Assim, o antigo rio Furado foi englobado e substituído pelo canal da Flecha, não sem os problemas de antes: a energia do mar e o fechamento natural por areia. Cresceu uma localidade na foz do novo rio. O DNOS procurou regular sua vazão com uma bateria de 14 comportas nas proximidades da foz. As obras executadas pelo DNOS no sistema da lagoa Feia, contando do baixo rio Ururaí até o mar, em Barra do Furado, provocaram conflitos com os pescadores e não atendeu a todos os proprietários rurais, além de ter acarretado problemas ambientais (SOFFIATI, Arthur. Revisitando os movimentos de pescadores da região norte do estado do Rio de Janeiro, In: COLAÇO, José (org.) “Pesca artesanal no norte fluminense”. Rio de Janeiro: Autografia, 2019).

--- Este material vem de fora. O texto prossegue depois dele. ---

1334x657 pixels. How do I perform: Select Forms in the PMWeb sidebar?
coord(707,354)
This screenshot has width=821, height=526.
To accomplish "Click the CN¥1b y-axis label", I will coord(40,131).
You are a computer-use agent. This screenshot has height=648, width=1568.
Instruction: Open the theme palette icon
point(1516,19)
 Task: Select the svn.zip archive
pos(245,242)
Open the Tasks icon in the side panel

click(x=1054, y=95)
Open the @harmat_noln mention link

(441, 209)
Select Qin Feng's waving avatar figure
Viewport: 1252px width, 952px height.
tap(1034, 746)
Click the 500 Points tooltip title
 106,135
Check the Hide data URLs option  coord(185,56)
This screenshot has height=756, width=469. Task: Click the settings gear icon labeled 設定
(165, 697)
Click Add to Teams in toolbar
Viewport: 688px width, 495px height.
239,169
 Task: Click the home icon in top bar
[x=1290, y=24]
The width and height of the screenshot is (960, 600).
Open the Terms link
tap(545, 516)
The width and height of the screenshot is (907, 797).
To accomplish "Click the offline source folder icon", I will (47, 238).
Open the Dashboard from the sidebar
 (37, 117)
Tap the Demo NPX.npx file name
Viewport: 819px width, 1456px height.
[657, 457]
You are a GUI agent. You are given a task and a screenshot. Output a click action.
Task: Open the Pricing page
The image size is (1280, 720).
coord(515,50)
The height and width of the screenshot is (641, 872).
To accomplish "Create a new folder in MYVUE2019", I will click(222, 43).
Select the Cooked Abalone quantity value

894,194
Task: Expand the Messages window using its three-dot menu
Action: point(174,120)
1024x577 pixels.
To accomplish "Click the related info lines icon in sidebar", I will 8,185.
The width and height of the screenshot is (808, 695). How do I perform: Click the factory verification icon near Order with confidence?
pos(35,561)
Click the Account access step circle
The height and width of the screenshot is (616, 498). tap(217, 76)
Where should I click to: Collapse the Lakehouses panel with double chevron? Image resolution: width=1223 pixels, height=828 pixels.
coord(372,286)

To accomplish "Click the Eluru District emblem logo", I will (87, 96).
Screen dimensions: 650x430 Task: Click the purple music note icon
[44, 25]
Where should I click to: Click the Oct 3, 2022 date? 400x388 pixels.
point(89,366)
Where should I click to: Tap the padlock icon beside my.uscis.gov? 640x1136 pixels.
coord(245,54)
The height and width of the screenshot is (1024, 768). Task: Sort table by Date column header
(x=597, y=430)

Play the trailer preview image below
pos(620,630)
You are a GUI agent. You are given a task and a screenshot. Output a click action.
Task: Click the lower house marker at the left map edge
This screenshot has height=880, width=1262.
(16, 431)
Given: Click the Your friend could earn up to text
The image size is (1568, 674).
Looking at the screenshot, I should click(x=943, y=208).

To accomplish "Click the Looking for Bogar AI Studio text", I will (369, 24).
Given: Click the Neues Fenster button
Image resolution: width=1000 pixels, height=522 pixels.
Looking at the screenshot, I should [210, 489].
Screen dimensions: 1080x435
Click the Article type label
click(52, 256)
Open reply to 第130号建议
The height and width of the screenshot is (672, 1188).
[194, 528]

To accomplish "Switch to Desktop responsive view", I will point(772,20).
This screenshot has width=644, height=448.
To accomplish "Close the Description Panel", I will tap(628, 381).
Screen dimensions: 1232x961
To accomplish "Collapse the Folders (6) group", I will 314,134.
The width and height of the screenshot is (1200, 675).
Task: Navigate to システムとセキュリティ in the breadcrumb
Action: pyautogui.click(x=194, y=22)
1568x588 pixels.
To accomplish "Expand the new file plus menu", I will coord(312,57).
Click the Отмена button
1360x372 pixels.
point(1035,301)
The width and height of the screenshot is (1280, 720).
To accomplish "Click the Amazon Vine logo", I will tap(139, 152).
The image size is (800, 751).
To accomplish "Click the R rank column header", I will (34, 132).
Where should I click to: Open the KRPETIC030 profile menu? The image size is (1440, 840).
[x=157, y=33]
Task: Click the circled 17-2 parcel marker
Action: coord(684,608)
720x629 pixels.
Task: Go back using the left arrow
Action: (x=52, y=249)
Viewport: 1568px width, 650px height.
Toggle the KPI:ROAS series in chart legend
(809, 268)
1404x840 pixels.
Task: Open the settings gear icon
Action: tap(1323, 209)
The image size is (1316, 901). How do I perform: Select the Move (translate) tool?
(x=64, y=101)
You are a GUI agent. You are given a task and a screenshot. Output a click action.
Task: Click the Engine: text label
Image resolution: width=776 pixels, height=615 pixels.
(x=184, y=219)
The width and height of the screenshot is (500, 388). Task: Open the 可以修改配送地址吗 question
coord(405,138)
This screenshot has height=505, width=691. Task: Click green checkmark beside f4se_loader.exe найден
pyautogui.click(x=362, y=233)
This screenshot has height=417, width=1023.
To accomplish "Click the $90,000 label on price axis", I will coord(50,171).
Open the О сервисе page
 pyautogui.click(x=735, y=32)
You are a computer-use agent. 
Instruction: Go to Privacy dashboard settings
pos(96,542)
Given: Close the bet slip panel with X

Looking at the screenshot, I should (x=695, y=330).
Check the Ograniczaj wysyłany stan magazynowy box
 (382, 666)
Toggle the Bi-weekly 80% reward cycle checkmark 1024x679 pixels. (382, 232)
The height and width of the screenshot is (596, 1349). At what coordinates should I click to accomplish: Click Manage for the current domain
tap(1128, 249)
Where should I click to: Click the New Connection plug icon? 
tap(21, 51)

Com a finalidade de impedir que o mar vedasse com areia a barra do canal da Flecha, o DNOS concebeu uma obra que estenderia seu leito mar adentro por meio de dois guias-corrente (espigões) de pedra. A obra não levou em consideração a alta energia oceânica na região e o grande volume de areia transportada. Como resultado, o espigão de pedra da margem direita reteve areia e engordou a praia. Por outro lado, o mar erodiu a praia na margem esquerda. Várias obras foram concebidas para esse complexo terminal de Barra do Furado, mas apenas duas tomaram vulto. A primeira foi o projeto de um terminal pesqueiro, a ser executado pelo DNOS em parceria com a Superintendência do Desenvolvimento da Pesca (SUDEPE) nos anos de 1980. Ele começou a ser executado mas pouco avançou. Dele restou apenas um prédio hoje abandonado. O segundo consistiu num terminal portuário na segunda década do século XXI. Também fracassou e nada foi realizado. Barra do Furado continua com seus problemas. As comportas geram conflitos pela água. Ora agradam e desagradam proprietários rurais. Ora agradam e desagradam o município de Quissamã, que depende da água da lagoa Feia para abastecimento público. Ora agradam e desagradam pescadores, pois as comportas fechadas impedem a circulação de peixes. 


Além do mais, o transporte de areia consegue vedar a foz do canal da Flecha e torná-la perigosa à navegação de barcos pesqueiros que demandam um pequeno terminal portuário no interior do sistema.


A vila de Barra do Furado cresceu desde sua constituição no século XIX. Ambientou até um romance, embora parcialmente e de forma superficial. Trata-se de “Mercedes”, de Amelia Gomes de Azevedo (Rio de Janeiro: Oficina de Obras do Jornal do Brasil, 1896) Cresceu com a pesca, mas está limitada. Como Ponta Grossa dos Fidalgos, Quixaba, Açu e outros povoados mais, nasceu como uma das muitas “cidades de palha” que se multiplicaram pela planície dos Goytacazes  e que se modernizaram a espera de um grande empreendimento salvador sempre ilusório e nunca implantado.